This article explains how Advanced Search Dynamics 365 works, when to use it, and how developers can extract the generated FetchXML.
In this post, we’ll focus on Advanced Search only and explain:
- What it is
- How it works
- When you should use it
What Is Advanced Search in Dynamics 365?
Advanced Search is a UI-based query builder available inside model-driven apps.
It allows users to:
- Build queries visually
- Apply filters and conditions
- Choose columns
- Save queries as personal views
Behind the scenes, Advanced Search generates FetchXML.
Advanced Search is a UI layer built on top of FetchXML, it is not a search engine.
Prerequisites
To use Advanced Search, you need:
- A model-driven app (Sales Hub, Customer Service, or a custom app)
- Dataverse tables added to the app
- Appropriate security permissions
A Dataverse-only environment without an app will not show Advanced Search.
How Advanced Search Works (Behind the Scenes)
When you build a query using Advanced Search:
- You select a table
- You define conditions
- You choose columns
- The UI converts your selections into FetchXML
- Dataverse executes the FetchXML and returns results
Once the query is built, the generated FetchXML can be downloaded or inspected by saving the Advanced Search as a view and extracting it using tools such as XrmToolBox or the Web API.
This makes Advanced Search a useful way for developers to visually build and understand FetchXML queries.

Example: Creating an Advanced Search Query and Extracting FetchXML (Account)
Let’s look at a simple, real example using the Account table.
Example Requirement
Find all active Accounts where the Account Name contains “Tech”.
Step 1: Build the Query in Advanced Search
- Open Advanced Search
- Set Look for:
Accounts - Add conditions:
- Account Name → Contains →
Tech - Status → Equals →
Active
- Account Name → Contains →
- Choose columns (optional)
- Click Results to verify the data

At this point, Advanced Search has generated a FetchXML query internally.
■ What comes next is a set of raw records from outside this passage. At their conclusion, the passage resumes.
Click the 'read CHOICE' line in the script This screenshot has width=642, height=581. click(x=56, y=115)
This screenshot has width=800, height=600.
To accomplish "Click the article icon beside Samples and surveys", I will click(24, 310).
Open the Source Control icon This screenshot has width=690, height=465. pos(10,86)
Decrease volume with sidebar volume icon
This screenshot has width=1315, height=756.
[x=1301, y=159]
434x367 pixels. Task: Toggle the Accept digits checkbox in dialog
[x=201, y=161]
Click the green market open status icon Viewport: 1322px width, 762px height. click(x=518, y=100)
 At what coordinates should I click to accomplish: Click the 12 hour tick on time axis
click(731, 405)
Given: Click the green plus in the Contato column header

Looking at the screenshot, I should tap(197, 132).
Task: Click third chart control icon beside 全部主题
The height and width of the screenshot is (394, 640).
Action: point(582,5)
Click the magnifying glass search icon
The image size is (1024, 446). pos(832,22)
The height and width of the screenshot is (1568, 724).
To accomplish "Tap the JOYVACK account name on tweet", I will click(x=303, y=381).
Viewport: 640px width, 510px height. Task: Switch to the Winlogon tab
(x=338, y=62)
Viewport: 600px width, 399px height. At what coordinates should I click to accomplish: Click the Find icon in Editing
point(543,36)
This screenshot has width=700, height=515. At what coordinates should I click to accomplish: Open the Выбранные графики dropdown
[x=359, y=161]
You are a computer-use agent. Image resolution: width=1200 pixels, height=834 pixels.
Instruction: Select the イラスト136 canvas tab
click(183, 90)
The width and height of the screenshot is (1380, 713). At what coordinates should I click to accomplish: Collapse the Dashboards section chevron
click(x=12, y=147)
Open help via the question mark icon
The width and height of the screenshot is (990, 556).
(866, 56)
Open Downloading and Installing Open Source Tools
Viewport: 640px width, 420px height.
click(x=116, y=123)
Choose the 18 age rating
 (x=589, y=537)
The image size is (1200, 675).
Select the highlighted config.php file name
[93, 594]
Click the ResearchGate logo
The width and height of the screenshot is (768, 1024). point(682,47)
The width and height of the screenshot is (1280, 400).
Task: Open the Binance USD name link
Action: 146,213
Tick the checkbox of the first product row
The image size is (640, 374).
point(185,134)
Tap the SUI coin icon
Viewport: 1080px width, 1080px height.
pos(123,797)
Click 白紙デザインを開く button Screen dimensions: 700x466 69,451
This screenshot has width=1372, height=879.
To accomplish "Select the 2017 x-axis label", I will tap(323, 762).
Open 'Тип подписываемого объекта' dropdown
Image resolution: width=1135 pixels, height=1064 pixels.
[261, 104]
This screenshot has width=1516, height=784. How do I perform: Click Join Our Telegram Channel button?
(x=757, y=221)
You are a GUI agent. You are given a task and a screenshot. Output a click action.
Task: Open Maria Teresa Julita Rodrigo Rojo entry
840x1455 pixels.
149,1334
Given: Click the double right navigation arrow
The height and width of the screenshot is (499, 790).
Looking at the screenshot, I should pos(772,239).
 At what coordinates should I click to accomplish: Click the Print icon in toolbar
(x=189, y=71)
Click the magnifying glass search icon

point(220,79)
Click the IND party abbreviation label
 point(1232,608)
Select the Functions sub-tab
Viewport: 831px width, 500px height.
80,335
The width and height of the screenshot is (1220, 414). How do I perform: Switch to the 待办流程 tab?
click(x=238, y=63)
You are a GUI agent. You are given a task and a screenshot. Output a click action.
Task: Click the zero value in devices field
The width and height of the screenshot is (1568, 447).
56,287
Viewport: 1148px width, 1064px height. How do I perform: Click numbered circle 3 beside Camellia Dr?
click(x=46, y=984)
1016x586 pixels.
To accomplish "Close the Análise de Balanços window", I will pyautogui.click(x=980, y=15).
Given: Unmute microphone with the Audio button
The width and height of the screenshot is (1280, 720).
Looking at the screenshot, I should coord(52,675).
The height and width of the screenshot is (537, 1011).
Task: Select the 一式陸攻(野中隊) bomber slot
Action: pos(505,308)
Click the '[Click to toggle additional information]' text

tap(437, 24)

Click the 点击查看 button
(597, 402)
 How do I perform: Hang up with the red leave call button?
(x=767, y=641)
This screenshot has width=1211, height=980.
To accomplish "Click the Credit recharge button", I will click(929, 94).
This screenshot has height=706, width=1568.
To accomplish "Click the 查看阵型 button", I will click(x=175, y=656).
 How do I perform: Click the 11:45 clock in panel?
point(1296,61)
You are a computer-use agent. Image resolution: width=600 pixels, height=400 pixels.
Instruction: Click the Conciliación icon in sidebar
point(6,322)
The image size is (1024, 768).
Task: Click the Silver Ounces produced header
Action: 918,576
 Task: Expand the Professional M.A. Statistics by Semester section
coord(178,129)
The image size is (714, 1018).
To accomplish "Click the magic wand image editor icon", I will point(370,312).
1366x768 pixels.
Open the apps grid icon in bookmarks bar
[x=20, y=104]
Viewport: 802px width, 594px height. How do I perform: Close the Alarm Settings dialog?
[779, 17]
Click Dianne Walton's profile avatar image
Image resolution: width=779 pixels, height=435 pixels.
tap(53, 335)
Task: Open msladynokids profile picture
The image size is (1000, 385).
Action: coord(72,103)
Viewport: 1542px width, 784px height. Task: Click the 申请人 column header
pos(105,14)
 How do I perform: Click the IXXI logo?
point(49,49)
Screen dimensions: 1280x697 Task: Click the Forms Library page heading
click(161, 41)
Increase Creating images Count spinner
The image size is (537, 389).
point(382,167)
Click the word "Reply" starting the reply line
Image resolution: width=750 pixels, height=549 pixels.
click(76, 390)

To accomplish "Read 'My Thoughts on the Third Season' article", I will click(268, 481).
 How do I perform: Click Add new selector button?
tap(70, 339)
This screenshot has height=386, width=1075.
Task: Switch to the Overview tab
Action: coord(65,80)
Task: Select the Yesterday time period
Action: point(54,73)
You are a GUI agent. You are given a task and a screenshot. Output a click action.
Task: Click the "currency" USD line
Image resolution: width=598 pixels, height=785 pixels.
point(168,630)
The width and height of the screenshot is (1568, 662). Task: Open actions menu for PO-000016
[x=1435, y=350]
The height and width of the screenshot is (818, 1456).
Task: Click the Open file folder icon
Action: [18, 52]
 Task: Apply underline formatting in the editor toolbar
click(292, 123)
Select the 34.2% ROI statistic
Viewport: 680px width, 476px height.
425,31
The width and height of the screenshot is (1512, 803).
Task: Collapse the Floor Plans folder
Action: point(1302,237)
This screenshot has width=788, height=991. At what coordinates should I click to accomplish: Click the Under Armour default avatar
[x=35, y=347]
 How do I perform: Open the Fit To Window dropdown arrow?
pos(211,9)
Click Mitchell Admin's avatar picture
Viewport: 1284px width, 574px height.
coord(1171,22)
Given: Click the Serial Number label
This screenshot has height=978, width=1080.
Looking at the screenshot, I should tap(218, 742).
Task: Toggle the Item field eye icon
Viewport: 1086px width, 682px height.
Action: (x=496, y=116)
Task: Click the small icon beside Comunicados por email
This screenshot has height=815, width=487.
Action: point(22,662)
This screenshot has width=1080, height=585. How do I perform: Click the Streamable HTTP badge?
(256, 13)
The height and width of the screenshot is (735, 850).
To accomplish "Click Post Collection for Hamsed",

Step 2: Download / Inspect the Generated FetchXML
Once the result looks ok, we can click on Download FetchXML
A simplified version of the generated FetchXML will look similar to:
<fetch version="1.0" output-format="xml-platform" mapping="logical" distinct="false">
<entity name="account">
<attribute name="name" />
<attribute name="primarycontactid" />
<attribute name="telephone1" />
<attribute name="accountid" />
<order attribute="name" descending="false" />
<filter type="and">
<condition attribute="statecode" operator="eq" value="0" />
<condition attribute="name" operator="like" value="%Tech%" />
</filter>
</entity>
</fetch>
What Advanced Search Is Good At
Advanced Search is best suited for:
- Ad-hoc data analysis
- Creating personal views
- Visualizing FetchXML logic
- Allowing non-developers to query data
Limitations of Advanced Search
Advanced Search is not suitable for:
- Full-text or relevance-based search
- Backend integrations
- High-performance or bulk querying
- Complex aggregations
For these cases, use:
- Dataverse Search
- FetchXML
- Web API queries
Conclusion
Advanced Search is a precision-focused query tool, not a search engine.
It works best when you need:
- Structured filtering
- Visual query building
- Quick data exploration
Understanding this distinction helps you choose the right approach and avoid common design mistakes.